"Hadi ama Hyunjin! Şu halde bile tartışıyor olamazsınız!" Chan sinirle zindandaki ikiliyi azarlarken göz devirip bizim gruba baktım. Changbin ve Jeongin kendi kafasına göre takılırken Jisung dibi düşmüş gibi bakıyordu onlara karşı. Felix ise göz devirip çevreyi inceliyordu, bininci kez.
"Hyung-"
"Sus, Hyunjin. Chan haklı. Kavganın 'k"sını bilmeyen bir ülkedeyiz." Minho akıllıca bir şey söyleyince derin bir iç çektim. Bu Hyunjin denen şahıs çok dengesiz ve mız mızdı. Minho ise oldukça olgun ve sinirli bir yapıya sahipti. Bunun için tebrik edeceğim sırada Jisung bir adım öne çıkarak neşeyle konuştu.

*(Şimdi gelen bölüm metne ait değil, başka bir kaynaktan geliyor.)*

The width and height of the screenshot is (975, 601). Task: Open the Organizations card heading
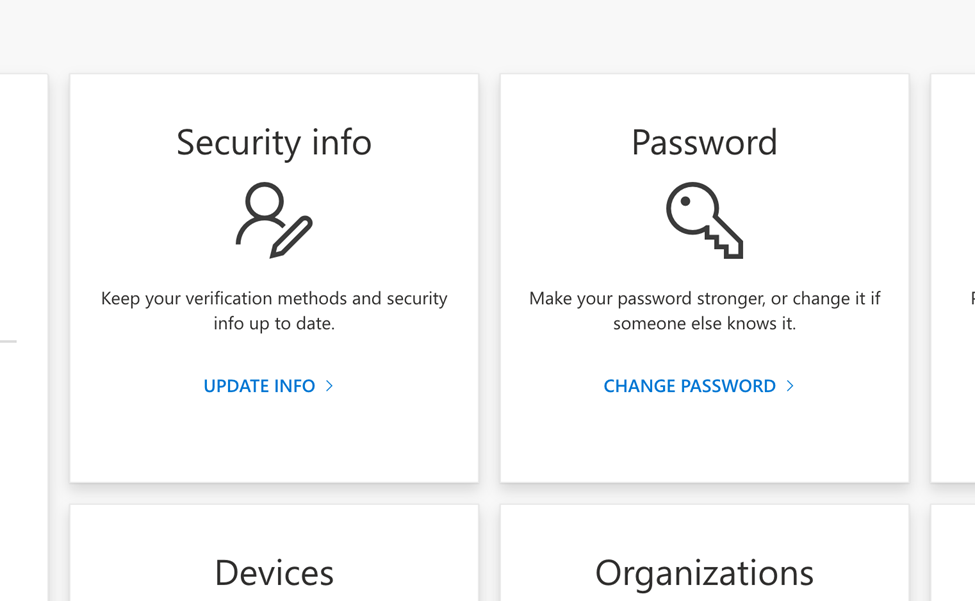coord(704,573)
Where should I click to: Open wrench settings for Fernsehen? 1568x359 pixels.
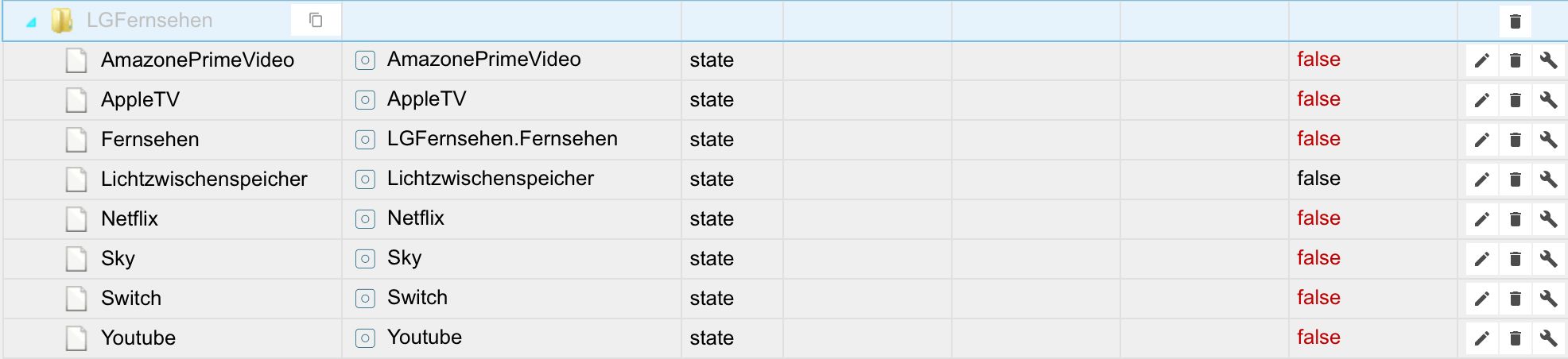tap(1548, 140)
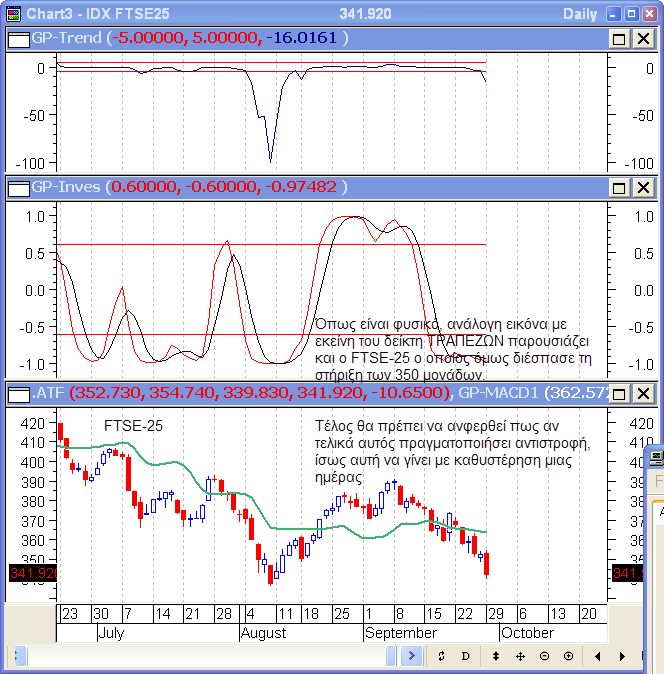Image resolution: width=664 pixels, height=674 pixels.
Task: Select the FTSE-25 text label on chart
Action: point(133,425)
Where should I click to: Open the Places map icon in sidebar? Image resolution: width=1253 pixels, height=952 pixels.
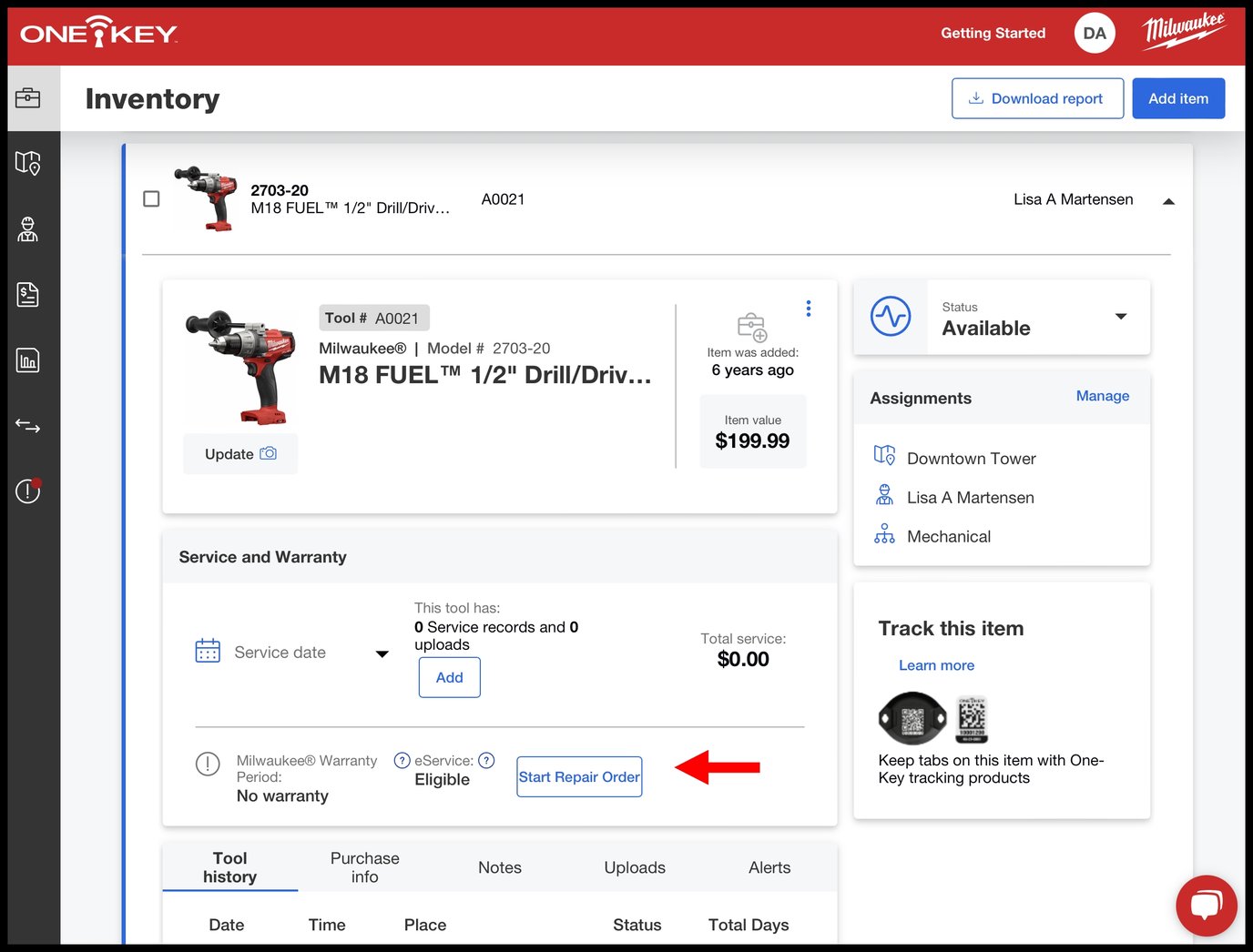(x=27, y=164)
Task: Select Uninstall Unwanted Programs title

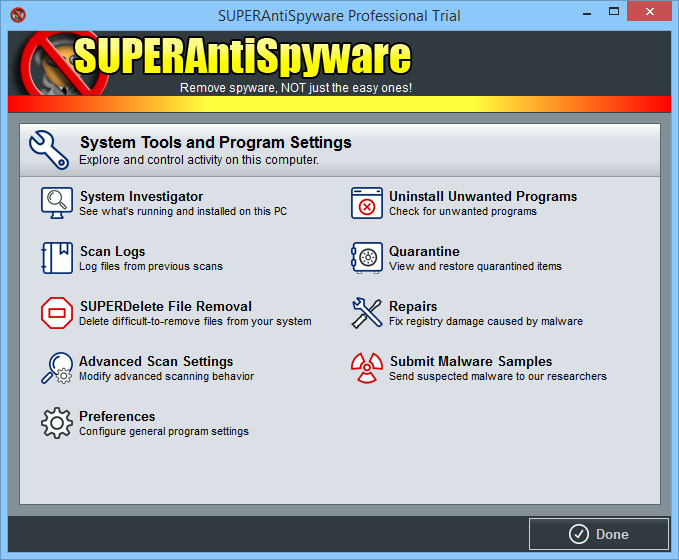Action: tap(483, 197)
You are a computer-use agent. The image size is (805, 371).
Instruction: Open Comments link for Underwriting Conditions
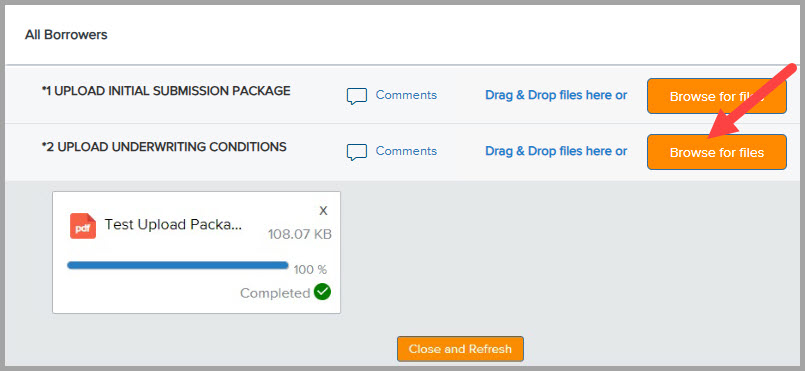(x=406, y=151)

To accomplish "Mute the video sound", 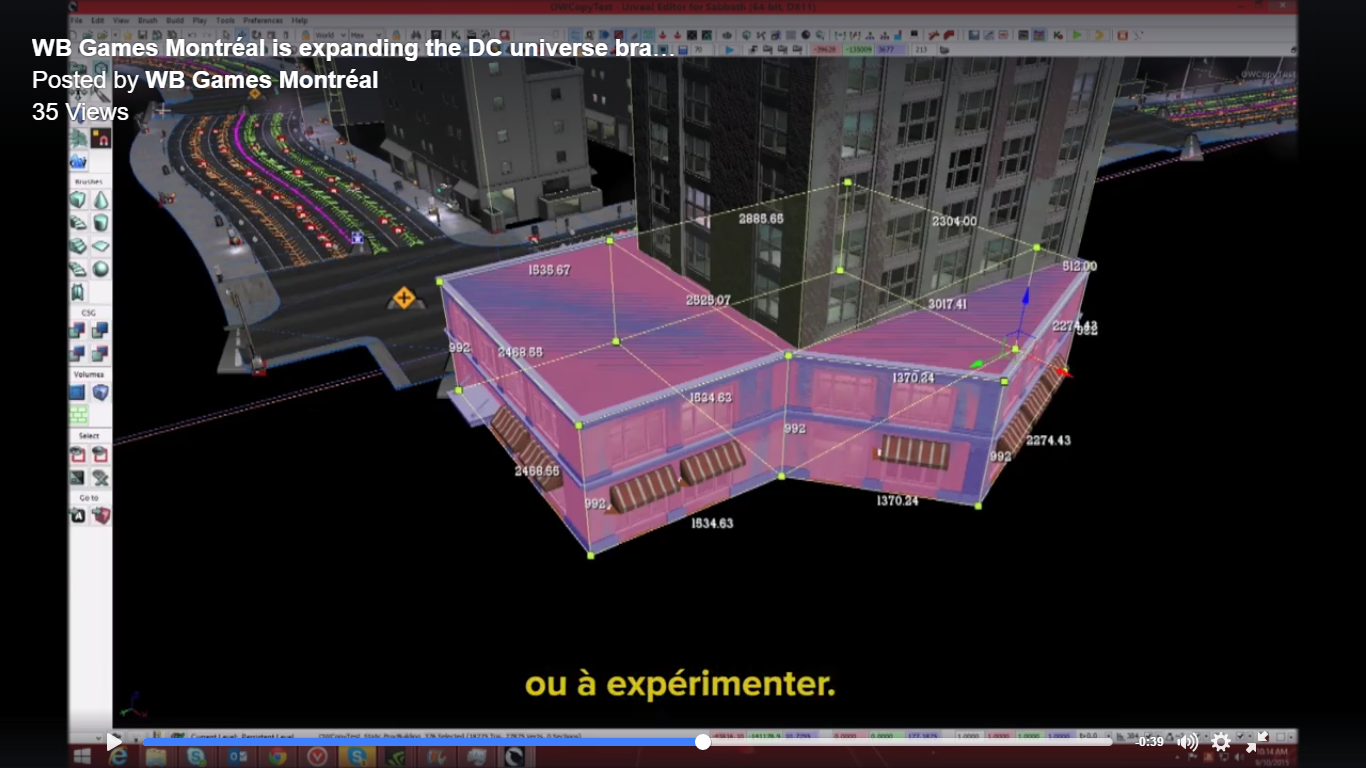I will (1188, 742).
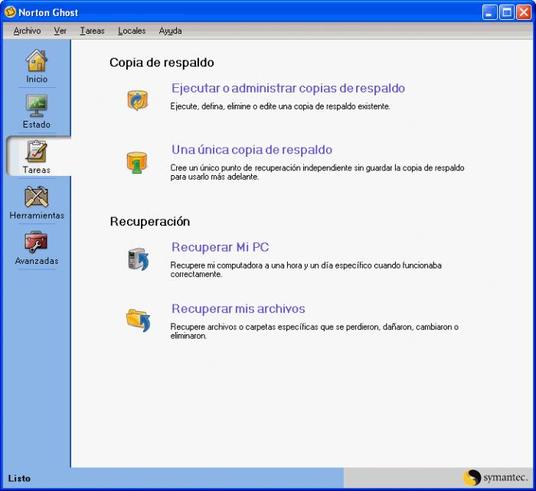Image resolution: width=536 pixels, height=491 pixels.
Task: Select the Avanzadas red toolbox icon
Action: coord(36,242)
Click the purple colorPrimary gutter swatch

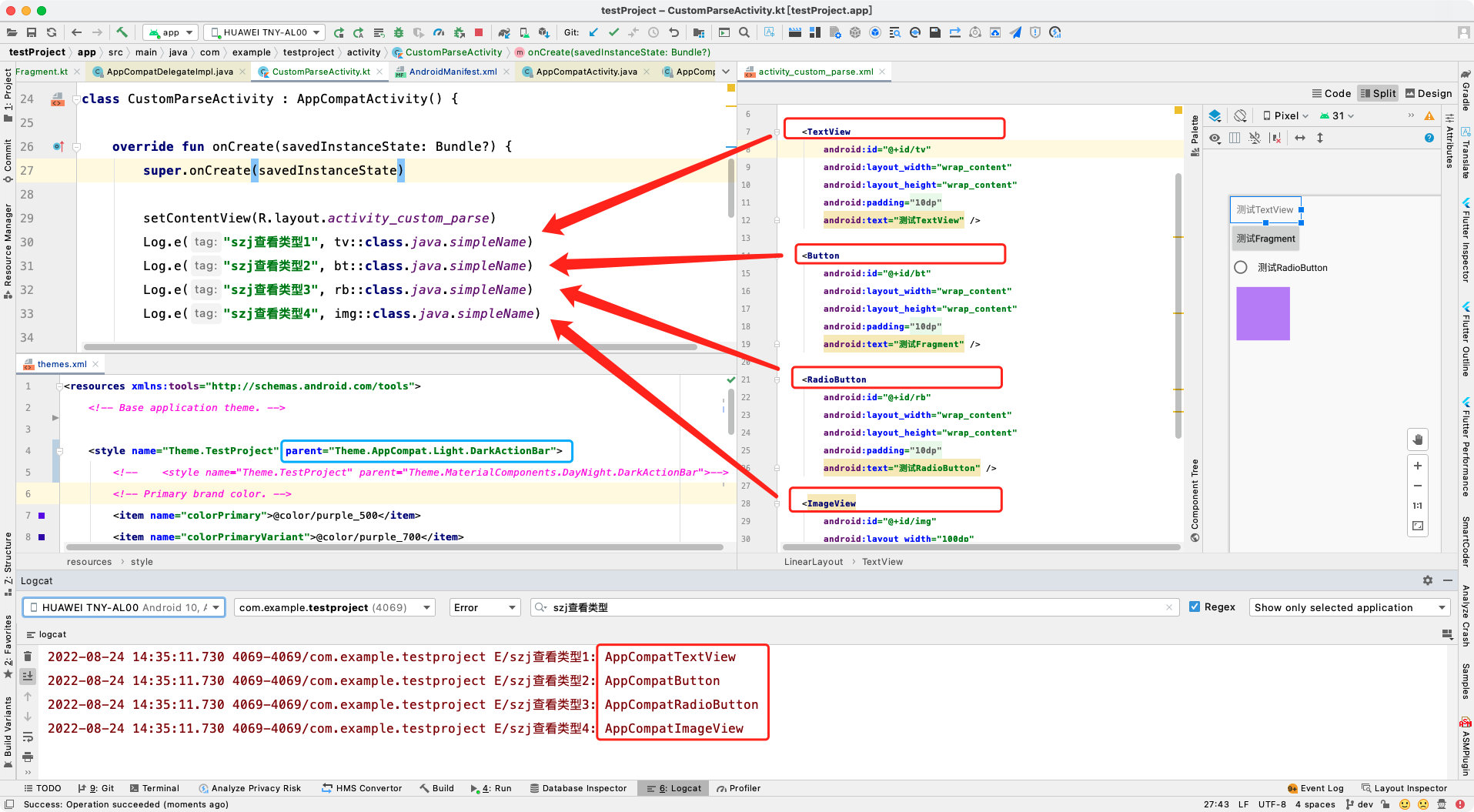(x=42, y=516)
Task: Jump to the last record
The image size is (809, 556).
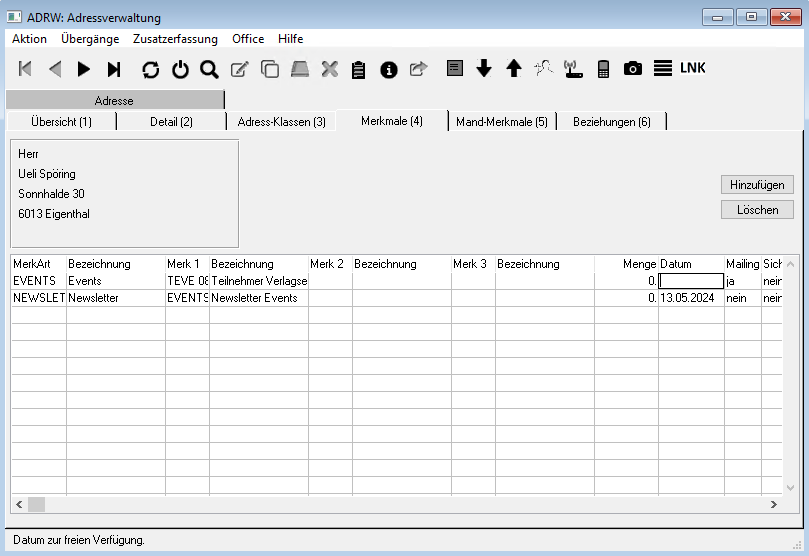Action: point(114,69)
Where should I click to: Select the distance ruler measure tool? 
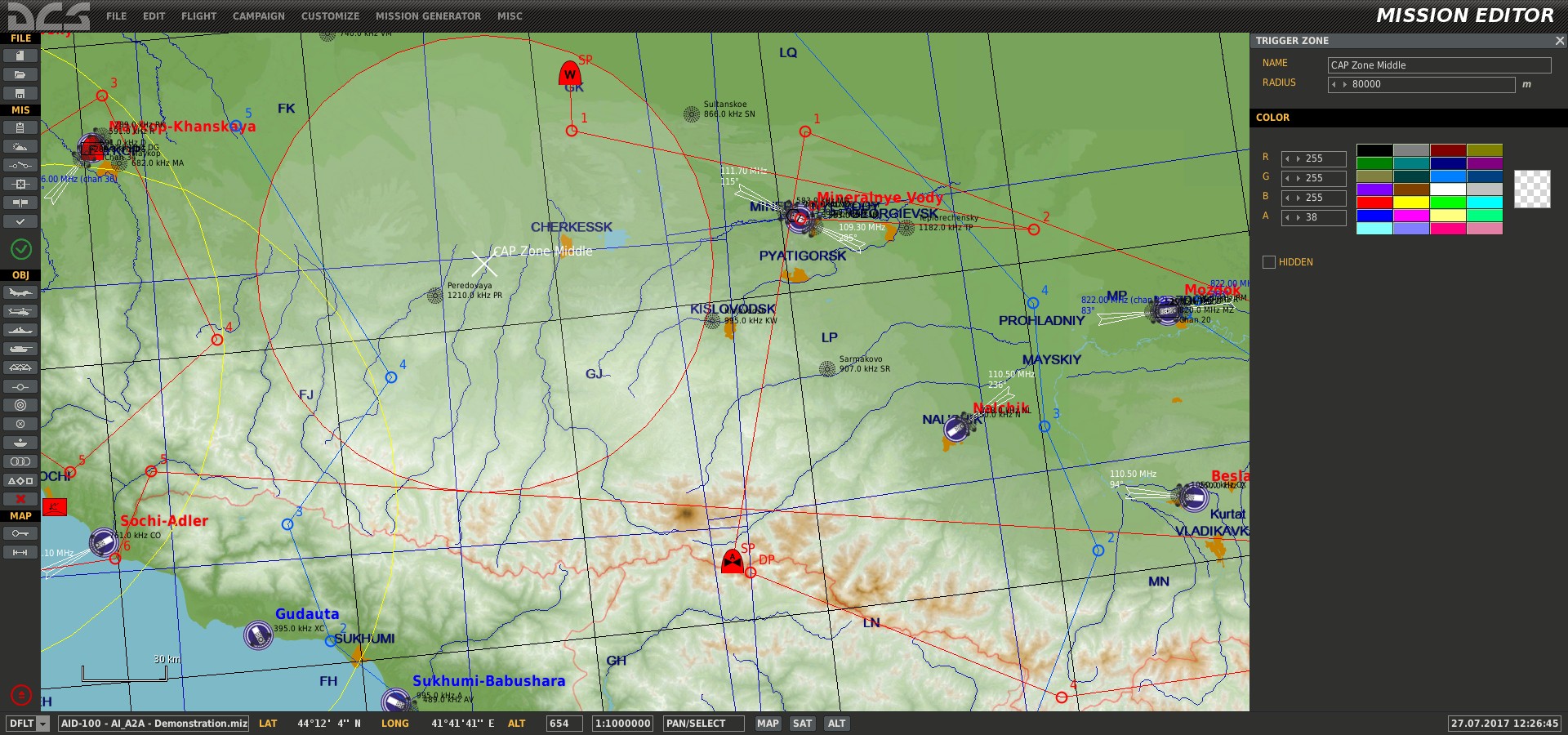click(20, 553)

"Bu adam kesinlikle çok haklı konuşuyor. Haklı şekilde elümi tutmak ister misiniz?" Gözlerim şokla açılırken diğerlerinin de benden farkı yoktu. Minho ise başta şaşırsa da sonradan yavaşça sırıttı. Demir parmaklıklara bir kaç adımda yaklaşarak kavradı demirleri. "Hmm... Çok fazla güzel duruyorsun."
Jisung utanarak saçını kulağının arkasına ittirdi. "Teşekkürler..?" Minho kafasını bir kaç saniyeliğine yere eğdi ve burnundan güldü. Elbette bu durum Jisung'a şok etkisi gibiydi. Gözleri ile çocuğu yiyecekmiş gibi bakarken içimden sabır diledim. "Han Jisung. Gidiyoruz."
Onu kolundan tuttuğum gibi kapıya götürdüm. Felix ve Changin ikilisini de alarak dışarıya çıktık. Chan'a ise onu beklediğimizi haber etmiştim. Beraber oyunlar oynayacaktık bugün. Bir kaç oyun bulmuştum geçen dolapta. Onları oynamak için anlaşmıştık bizimkilerle.
Kapıya çıkınca Jisung'un kafadına geçirdim bir tane. Acıyla mırıldanıp o da bana vurmak için elini havaya kaldırdı. Kaşlarımı çatarak işaret parmağımı tehditkâr bir biçimde salladım. "Aklından bile geçirme! İçerde dediğin de neydi öyle? Adamı daha tanımıyorsun bile Jis!"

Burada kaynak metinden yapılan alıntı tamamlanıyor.